Petra stabbed with her fork at the final square of mushroom ravioli, disappointed to have finished so quickly. Feeling overweight and undervalued, she envied the healthy meal her older sister had ordered. She already regretted revealing she was on a diet, felt hungry all the time and was lonely in the cramped flat she rented.
Jordan, fretful and fifty, pushed a salad round her plate, her thin face pinched with discontent. It was her turn to whinge about her troubles – an absent husband, two exhausting teenage sons, the dreadful telephone bill.
Hilary, elegant and in her seventies, had devoured her salmon quiche and satisfactorily aired her week’s cargo of woes: her widowhood, the pain of her arthritis, her neighbour from hell.
The three women met once a month on a Saturday for lunch. The conversation was dedicated to their problems. They played an elaborate female game where each one of them tried to make the others feel guilty for not having such a bad time as they were.
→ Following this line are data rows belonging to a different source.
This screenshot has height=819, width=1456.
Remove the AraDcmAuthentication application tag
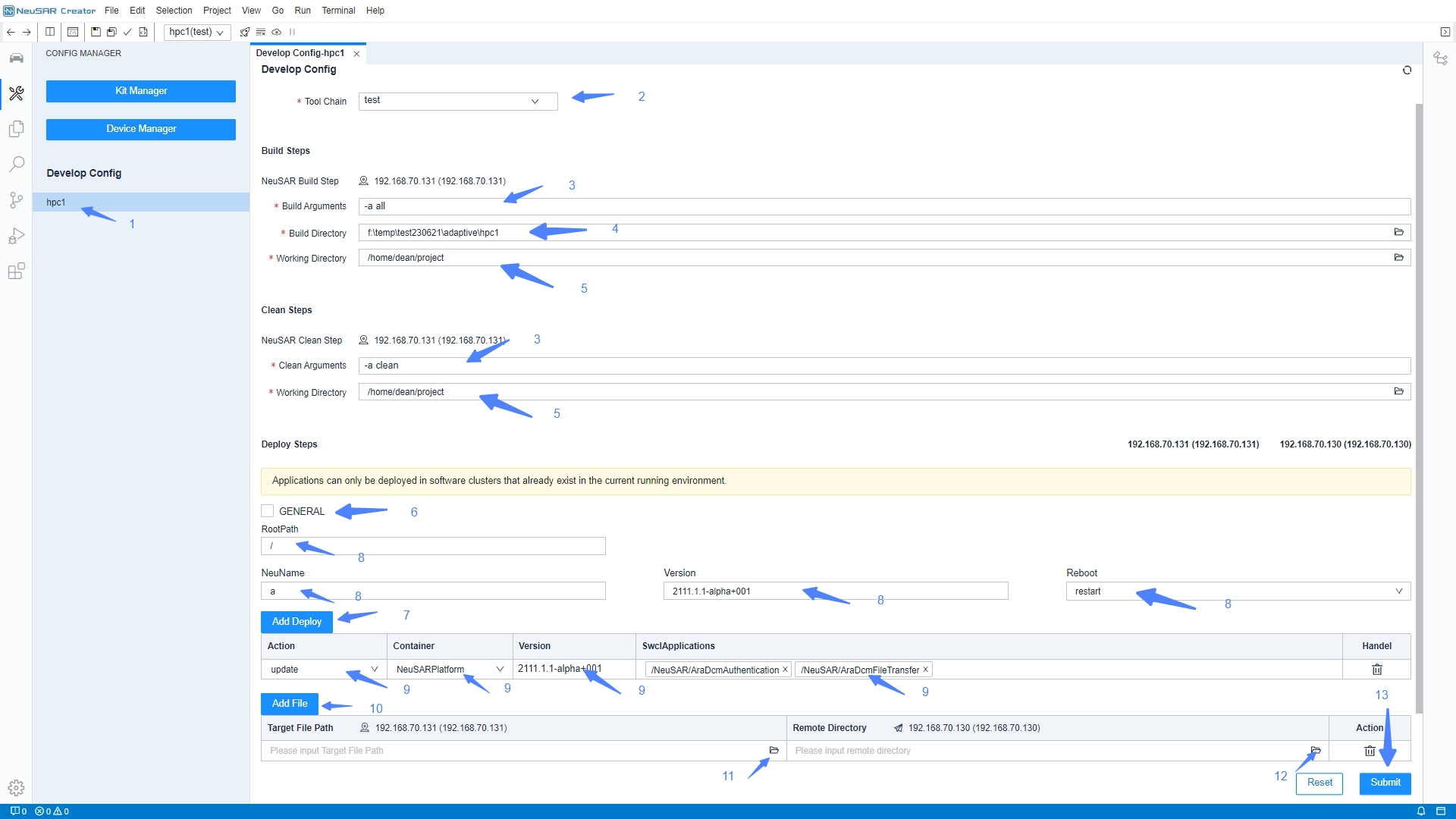coord(785,670)
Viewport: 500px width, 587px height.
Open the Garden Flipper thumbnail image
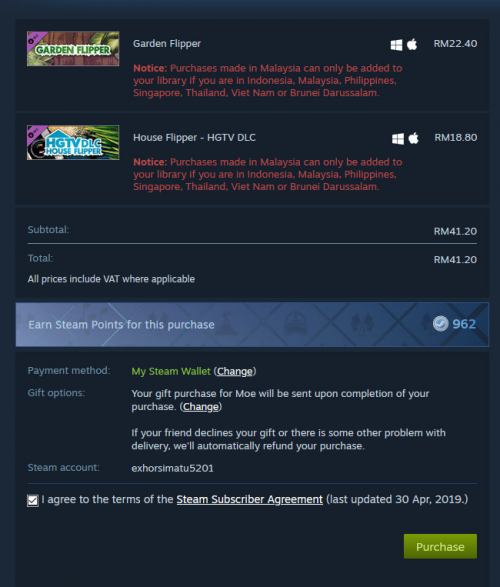(73, 49)
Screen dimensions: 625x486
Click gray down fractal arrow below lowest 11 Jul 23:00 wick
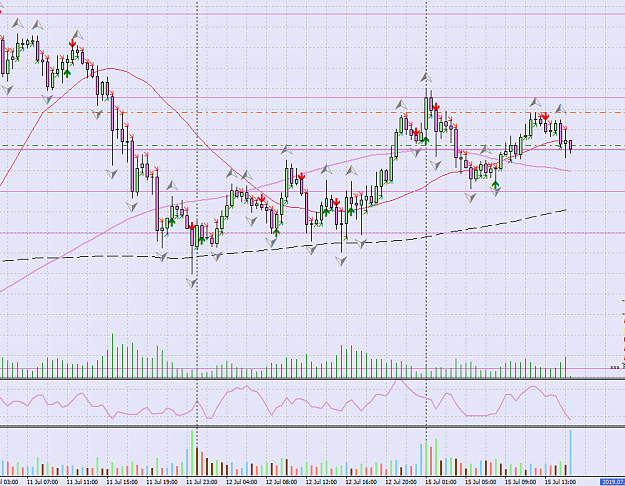coord(192,283)
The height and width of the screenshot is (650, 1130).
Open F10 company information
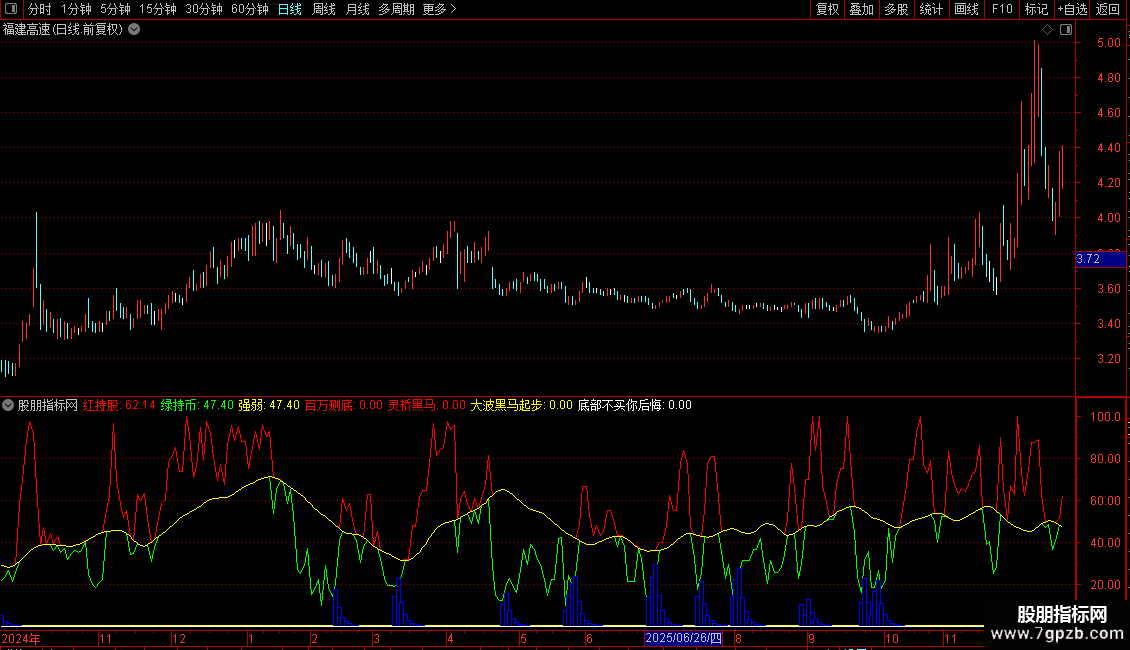(1001, 9)
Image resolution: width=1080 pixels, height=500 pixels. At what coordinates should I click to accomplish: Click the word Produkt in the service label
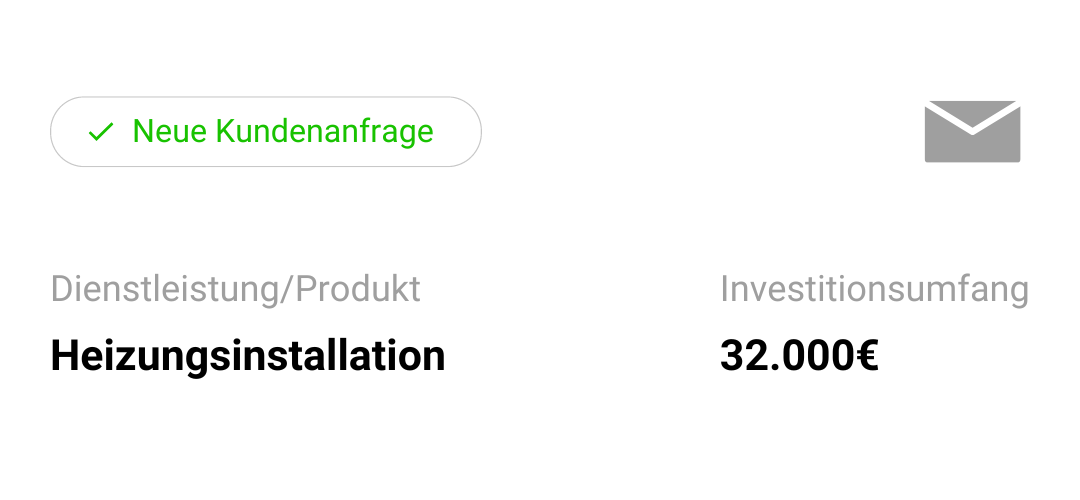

Hilary picked up the menu and with a knowing smile gave it to her younger daughter, who savagely shook her head.
Jordan, bracelets jingling on her slim wrist, patted her sister’s hand. “Go on, Petra, spoil yourself – have a wicked dessert. Don’t worry about the calories.”
This triggered Hilary’s jaunt into the past. “I was a child during the war. Eggs and cream were scarce and we rarely had puddings. You don’t realise how lucky you are ….”
Jordan, who had abandoned her chicken salad, interrupted. “Mummy, do tell us about about the times you longed to go travelling and had no time for holidays,” she teased.
The elderly woman patted her tight grey curls and looked wistful, “I called you both after a place and a country I always wanted to get to and never did: “A rose red city half as old as time.”
Petra put some money down on the table for her meal and tried to head off the inevitable. “We’ve heard all about your struggle bringing up two daughters with a husband on the dole and little money for food.”
“Life was difficult then,” said her mother with a frown. “You have it easy these days.”
“I find life hard now. The boys rampage around the house, ignore me and eat everything in the fridge,” Jordan wailed, turning to her sister. “I envy you the leisure of a single woman with nothing to do when she gets home from work.”
This made Petra livid. She decided to mutiny. “I love my life. My job’s great” (it wasn’t), “I’ve got a gorgeous new man” (she hadn’t), “I’m having a much better time than you two – and I refuse to feel bad about it!”
Her mother and sister stared at her in silence, amazed at this flagrant breach of the unwritten rules.
Petra stood up and announced, “The way to win the guilt game is not to play,” before stalking out of the restaurant.